(MATERIAL PROVIDED begins)

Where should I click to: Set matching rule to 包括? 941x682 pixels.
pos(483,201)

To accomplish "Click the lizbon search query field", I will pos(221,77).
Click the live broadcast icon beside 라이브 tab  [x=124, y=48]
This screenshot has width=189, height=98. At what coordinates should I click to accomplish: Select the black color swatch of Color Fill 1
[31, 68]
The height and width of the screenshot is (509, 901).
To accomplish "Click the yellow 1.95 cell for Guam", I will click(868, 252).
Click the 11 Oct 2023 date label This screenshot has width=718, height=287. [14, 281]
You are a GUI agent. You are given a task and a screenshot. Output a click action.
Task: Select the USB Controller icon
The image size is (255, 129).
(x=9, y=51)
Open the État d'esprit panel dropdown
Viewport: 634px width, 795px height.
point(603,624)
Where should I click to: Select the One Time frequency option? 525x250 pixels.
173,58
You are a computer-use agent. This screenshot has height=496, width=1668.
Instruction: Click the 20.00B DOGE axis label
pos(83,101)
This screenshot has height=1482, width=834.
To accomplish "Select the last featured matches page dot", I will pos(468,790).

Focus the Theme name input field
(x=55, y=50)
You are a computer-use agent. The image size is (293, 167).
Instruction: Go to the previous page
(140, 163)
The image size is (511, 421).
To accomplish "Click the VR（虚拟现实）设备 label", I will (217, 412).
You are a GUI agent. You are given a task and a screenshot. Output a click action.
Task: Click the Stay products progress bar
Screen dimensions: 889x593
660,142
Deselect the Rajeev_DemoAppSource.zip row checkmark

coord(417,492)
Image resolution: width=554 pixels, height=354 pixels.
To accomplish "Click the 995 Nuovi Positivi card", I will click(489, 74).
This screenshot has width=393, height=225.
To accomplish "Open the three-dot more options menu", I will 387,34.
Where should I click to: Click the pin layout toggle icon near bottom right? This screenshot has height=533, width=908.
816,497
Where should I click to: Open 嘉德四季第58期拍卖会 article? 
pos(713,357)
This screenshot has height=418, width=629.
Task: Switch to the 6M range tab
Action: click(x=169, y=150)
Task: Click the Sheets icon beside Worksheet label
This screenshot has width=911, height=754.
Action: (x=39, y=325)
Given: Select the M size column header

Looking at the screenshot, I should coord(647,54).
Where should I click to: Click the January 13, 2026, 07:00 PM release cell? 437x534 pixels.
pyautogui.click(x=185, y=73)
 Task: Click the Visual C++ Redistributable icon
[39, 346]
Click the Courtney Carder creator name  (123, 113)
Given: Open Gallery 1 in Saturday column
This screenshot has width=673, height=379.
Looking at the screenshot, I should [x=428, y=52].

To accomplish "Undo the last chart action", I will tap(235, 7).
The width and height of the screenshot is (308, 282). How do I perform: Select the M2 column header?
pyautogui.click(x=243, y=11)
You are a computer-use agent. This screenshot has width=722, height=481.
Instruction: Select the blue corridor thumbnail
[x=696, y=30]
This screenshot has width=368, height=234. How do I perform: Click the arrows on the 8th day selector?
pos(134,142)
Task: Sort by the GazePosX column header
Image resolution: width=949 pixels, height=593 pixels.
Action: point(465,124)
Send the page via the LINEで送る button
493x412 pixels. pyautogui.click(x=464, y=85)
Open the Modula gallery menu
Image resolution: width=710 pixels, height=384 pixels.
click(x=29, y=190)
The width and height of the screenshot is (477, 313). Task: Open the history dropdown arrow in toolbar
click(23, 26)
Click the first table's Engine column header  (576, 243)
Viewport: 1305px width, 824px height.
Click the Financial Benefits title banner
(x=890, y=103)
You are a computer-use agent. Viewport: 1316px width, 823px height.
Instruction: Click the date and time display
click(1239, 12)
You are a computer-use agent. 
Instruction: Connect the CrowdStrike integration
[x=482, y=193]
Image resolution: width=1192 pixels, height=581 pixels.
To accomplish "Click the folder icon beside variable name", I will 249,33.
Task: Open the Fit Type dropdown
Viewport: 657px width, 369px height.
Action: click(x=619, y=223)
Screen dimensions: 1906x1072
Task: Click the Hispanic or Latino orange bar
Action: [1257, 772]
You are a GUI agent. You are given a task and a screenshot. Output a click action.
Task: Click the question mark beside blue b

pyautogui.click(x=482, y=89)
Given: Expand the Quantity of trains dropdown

(MATERIAL PROVIDED ends)

AIM OF THE TASK ▸
Nothing in the data may be left out. Copy all of it exactly.

EXERCISE SOLUTION ▸
Where should I click to: Set matching rule to 包括? 941x682 pixels.
pos(483,201)

To accomplish "Click the lizbon search query field", I will pos(221,77).
Click the live broadcast icon beside 라이브 tab  [x=124, y=48]
This screenshot has width=189, height=98. At what coordinates should I click to accomplish: Select the black color swatch of Color Fill 1
[31, 68]
The height and width of the screenshot is (509, 901).
To accomplish "Click the yellow 1.95 cell for Guam", I will click(868, 252).
Click the 11 Oct 2023 date label This screenshot has width=718, height=287. [14, 281]
You are a GUI agent. You are given a task and a screenshot. Output a click action.
Task: Select the USB Controller icon
The image size is (255, 129).
(x=9, y=51)
Open the État d'esprit panel dropdown
Viewport: 634px width, 795px height.
point(603,624)
Where should I click to: Select the One Time frequency option? 525x250 pixels.
173,58
You are a computer-use agent. This screenshot has height=496, width=1668.
Instruction: Click the 20.00B DOGE axis label
pos(83,101)
This screenshot has height=1482, width=834.
To accomplish "Select the last featured matches page dot", I will pos(468,790).

Focus the Theme name input field
(x=55, y=50)
You are a computer-use agent. The image size is (293, 167).
Instruction: Go to the previous page
(140, 163)
The image size is (511, 421).
To accomplish "Click the VR（虚拟现实）设备 label", I will (217, 412).
You are a GUI agent. You are given a task and a screenshot. Output a click action.
Task: Click the Stay products progress bar
Screen dimensions: 889x593
660,142
Deselect the Rajeev_DemoAppSource.zip row checkmark

coord(417,492)
Image resolution: width=554 pixels, height=354 pixels.
To accomplish "Click the 995 Nuovi Positivi card", I will click(489, 74).
This screenshot has width=393, height=225.
To accomplish "Open the three-dot more options menu", I will 387,34.
Where should I click to: Click the pin layout toggle icon near bottom right? This screenshot has height=533, width=908.
816,497
Where should I click to: Open 嘉德四季第58期拍卖会 article? 
pos(713,357)
This screenshot has height=418, width=629.
Task: Switch to the 6M range tab
Action: click(x=169, y=150)
Task: Click the Sheets icon beside Worksheet label
This screenshot has width=911, height=754.
Action: (x=39, y=325)
Given: Select the M size column header

Looking at the screenshot, I should coord(647,54).
Where should I click to: Click the January 13, 2026, 07:00 PM release cell? 437x534 pixels.
pyautogui.click(x=185, y=73)
 Task: Click the Visual C++ Redistributable icon
[39, 346]
Click the Courtney Carder creator name  (123, 113)
Given: Open Gallery 1 in Saturday column
This screenshot has width=673, height=379.
Looking at the screenshot, I should [x=428, y=52].

To accomplish "Undo the last chart action", I will tap(235, 7).
The width and height of the screenshot is (308, 282). How do I perform: Select the M2 column header?
pyautogui.click(x=243, y=11)
You are a computer-use agent. This screenshot has width=722, height=481.
Instruction: Select the blue corridor thumbnail
[x=696, y=30]
This screenshot has width=368, height=234. How do I perform: Click the arrows on the 8th day selector?
pos(134,142)
Task: Sort by the GazePosX column header
Image resolution: width=949 pixels, height=593 pixels.
Action: point(465,124)
Send the page via the LINEで送る button
493x412 pixels. pyautogui.click(x=464, y=85)
Open the Modula gallery menu
Image resolution: width=710 pixels, height=384 pixels.
click(x=29, y=190)
The width and height of the screenshot is (477, 313). Task: Open the history dropdown arrow in toolbar
click(23, 26)
Click the first table's Engine column header  (576, 243)
Viewport: 1305px width, 824px height.
Click the Financial Benefits title banner
(x=890, y=103)
You are a computer-use agent. Viewport: 1316px width, 823px height.
Instruction: Click the date and time display
click(1239, 12)
You are a computer-use agent. 
Instruction: Connect the CrowdStrike integration
[x=482, y=193]
Image resolution: width=1192 pixels, height=581 pixels.
To accomplish "Click the folder icon beside variable name", I will 249,33.
Task: Open the Fit Type dropdown
Viewport: 657px width, 369px height.
Action: click(x=619, y=223)
Screen dimensions: 1906x1072
Task: Click the Hispanic or Latino orange bar
Action: [1257, 772]
You are a GUI agent. You are given a task and a screenshot. Output a click action.
Task: Click the question mark beside blue b

pyautogui.click(x=482, y=89)
Given: Expand the Quantity of trains dropdown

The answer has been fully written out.